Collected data
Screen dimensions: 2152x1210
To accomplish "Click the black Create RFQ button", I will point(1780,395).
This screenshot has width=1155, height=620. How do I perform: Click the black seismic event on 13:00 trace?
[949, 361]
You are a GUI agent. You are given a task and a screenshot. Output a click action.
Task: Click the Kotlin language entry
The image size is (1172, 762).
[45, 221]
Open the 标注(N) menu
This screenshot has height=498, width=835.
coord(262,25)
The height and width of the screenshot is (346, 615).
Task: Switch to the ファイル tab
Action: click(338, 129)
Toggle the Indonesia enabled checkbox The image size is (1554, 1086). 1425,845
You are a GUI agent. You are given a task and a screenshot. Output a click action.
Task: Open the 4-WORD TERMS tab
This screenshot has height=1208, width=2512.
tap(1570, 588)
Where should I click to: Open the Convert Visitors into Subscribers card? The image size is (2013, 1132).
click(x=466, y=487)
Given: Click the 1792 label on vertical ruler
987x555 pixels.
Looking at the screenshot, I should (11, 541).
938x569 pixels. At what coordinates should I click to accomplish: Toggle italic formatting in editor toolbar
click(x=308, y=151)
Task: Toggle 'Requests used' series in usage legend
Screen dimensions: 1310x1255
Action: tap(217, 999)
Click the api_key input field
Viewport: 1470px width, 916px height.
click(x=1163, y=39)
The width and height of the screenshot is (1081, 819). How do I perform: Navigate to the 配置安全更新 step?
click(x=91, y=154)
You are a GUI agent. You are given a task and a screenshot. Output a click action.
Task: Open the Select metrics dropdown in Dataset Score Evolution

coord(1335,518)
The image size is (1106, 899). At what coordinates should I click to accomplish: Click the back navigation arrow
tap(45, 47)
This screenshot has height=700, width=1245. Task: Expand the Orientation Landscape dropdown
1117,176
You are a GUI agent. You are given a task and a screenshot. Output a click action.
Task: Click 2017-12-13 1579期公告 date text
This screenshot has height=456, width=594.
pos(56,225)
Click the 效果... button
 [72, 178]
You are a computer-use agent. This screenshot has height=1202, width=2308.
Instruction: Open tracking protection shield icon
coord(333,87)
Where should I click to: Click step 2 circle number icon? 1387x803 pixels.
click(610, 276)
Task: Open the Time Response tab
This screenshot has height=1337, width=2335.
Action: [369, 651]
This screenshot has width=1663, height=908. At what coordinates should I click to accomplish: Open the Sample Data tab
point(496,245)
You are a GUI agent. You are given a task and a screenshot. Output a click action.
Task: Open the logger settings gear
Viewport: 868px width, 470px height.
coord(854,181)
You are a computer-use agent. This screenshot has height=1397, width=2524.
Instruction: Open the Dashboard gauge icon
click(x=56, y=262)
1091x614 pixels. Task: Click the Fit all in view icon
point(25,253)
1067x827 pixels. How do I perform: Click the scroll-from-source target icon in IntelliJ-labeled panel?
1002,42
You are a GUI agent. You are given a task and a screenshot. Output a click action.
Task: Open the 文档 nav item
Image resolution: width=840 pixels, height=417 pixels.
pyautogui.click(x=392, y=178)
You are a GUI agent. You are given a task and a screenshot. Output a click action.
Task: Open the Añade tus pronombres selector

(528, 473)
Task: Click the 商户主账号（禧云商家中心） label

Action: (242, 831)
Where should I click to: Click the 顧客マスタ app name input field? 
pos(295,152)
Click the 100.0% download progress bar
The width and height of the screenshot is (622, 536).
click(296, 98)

Goal of the exercise:
Pull out all lines containing the word "computer" from the entries above.

Solution to the exercise:
You are a computer-use agent. This screenshot has height=1202, width=2308.
You are a computer-use agent. This screenshot has height=1397, width=2524.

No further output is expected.